Considering the limitations of the early Game Boy technology, Super Mario Land is a brilliant piece of work. Unless you’ve never encountered a platformer before, the game takes about twenty minutes to play from start to finish. There are a variety of enemies, challenges, and secrets across its twelve levels, and the difficulty is perfectly scaled. The interplay between each level’s theme and design is striking in its simplicity. The scenery is cute, and the music is catchy.
Like Kirby’s Dream Land (which can also be finished in half an hour), Super Mario Land is the product of a very talented team of people putting an enormous amount of effort into a very small game. I love games like this, and I wish they were still high profile releases.
Anyway, I’m reading Blake J. Harris’s book Console Wars…
(And it is terrible. Harris is a screenwriter, and Console Wars reads like it wants to be a dramatized biopic. It’s almost like bad fanfiction, with real people described as raising eyebrows and – I swear to Cthulhu – chuckling.)
…and a major focus of the first third of the book involves the people at Sega of America gloating about how “slow” Super Mario World is.
I don’t think Super Mario World is slow. I started replaying it last night, and I’ve found that its level design encourages and rewards running, high-speed flying, and quick decisive jumps.
Super Mario Land 2 is legitimately slow, though. Not only are there frequent framerate slowdowns, but both Mario and his enemies move sluggishly through space. Since there aren’t a lot of environmental hazards, and since the rabbit ears power-up allows the player to bypass most of those that do exist, Super Mario Land 2 is nothing if not easy.
The game makes up for its lack of any real challenge by offering a ton of variety.
Almost every single level has its own special gimmick that appears nowhere else in the game. For example, in Area 2 of the Tree Zone, Mario can swim through sticky sap that functions like water with a higher viscosity. In the Hippo level that leads to the Space Zone, Mario can float through the air in a bubble that will pop if he touches an enemy. In Area 2 of the Mario Zone (a giant clockwork version of Mario), tiny vicious bears roll beach balls that Mario must appropriate if he wishes to cross the spiked floor. Area 2 of the Turtle Zone features an extended underwater pipe maze.

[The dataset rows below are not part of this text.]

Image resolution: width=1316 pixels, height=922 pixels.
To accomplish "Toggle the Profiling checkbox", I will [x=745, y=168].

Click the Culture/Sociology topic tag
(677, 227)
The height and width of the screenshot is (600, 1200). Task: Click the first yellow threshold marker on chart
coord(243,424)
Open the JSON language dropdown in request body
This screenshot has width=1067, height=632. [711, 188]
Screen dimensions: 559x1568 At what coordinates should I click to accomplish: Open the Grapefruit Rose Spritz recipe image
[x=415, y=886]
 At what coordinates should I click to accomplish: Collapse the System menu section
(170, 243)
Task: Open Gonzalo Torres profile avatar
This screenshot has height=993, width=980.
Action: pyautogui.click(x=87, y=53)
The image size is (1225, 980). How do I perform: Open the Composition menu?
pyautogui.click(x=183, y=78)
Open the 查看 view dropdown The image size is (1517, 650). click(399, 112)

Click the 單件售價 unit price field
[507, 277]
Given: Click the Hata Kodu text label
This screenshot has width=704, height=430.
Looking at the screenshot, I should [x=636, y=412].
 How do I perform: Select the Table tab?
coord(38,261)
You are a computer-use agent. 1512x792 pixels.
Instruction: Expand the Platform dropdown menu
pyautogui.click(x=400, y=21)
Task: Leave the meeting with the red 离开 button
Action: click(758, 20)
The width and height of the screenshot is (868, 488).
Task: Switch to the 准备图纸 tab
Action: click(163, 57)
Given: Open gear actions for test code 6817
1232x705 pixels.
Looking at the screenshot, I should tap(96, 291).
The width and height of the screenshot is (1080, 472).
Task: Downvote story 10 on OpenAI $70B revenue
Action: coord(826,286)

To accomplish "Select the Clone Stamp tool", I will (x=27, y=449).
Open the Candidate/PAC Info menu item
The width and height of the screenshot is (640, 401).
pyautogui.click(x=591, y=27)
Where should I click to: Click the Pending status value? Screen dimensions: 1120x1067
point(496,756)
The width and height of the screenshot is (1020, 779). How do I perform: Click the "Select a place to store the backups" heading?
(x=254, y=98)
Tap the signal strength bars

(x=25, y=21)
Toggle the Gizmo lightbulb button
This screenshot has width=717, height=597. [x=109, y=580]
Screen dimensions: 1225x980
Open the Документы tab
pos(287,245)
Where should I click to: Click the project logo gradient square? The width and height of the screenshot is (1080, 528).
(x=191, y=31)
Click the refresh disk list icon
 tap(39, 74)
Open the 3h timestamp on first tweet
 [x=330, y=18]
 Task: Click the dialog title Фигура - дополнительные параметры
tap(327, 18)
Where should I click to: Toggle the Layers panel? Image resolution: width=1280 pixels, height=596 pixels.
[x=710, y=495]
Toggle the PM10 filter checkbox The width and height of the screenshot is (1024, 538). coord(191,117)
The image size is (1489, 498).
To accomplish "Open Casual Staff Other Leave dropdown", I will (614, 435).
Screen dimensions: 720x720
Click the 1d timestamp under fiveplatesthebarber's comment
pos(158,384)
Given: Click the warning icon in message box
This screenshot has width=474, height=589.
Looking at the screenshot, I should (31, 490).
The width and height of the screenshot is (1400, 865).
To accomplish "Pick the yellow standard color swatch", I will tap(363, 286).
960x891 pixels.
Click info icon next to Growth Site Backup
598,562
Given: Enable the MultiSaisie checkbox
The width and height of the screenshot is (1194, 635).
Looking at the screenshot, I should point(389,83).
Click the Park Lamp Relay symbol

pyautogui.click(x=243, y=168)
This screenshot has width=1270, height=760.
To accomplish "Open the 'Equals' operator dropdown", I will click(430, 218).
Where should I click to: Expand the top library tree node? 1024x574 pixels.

The game also has a lot of levels with one-off enemies. Area 1 of the Tree Zone has hopping frogs that occasionally stick out their tongues, for instance, and Area 4 of the Macro Zone has witches that will pop out of item blocks and run off with the power-up inside. My favorite level is Area 2 of the Pumpkin Zone, which has all sorts of Japanese yōkai creatures like tsukumogami (haunted daily-use objects like umbrellas and lanterns), one-eyed oni demons, and invincible kitsunebi balls of foxfire.
Like Super Princess Peach, Mario Land 2 is a platformer that I would describe as “low stress,” making it a good gateway for kids just learning to play video games. I was actually one such kid; Super Mario Land 2 is the first game I ever owned. I’m not too terribly interested in retro gaming for the sake of nostalgia, but I remember this game being surprisingly fun and creative, and it still feels that way more than twenty years later.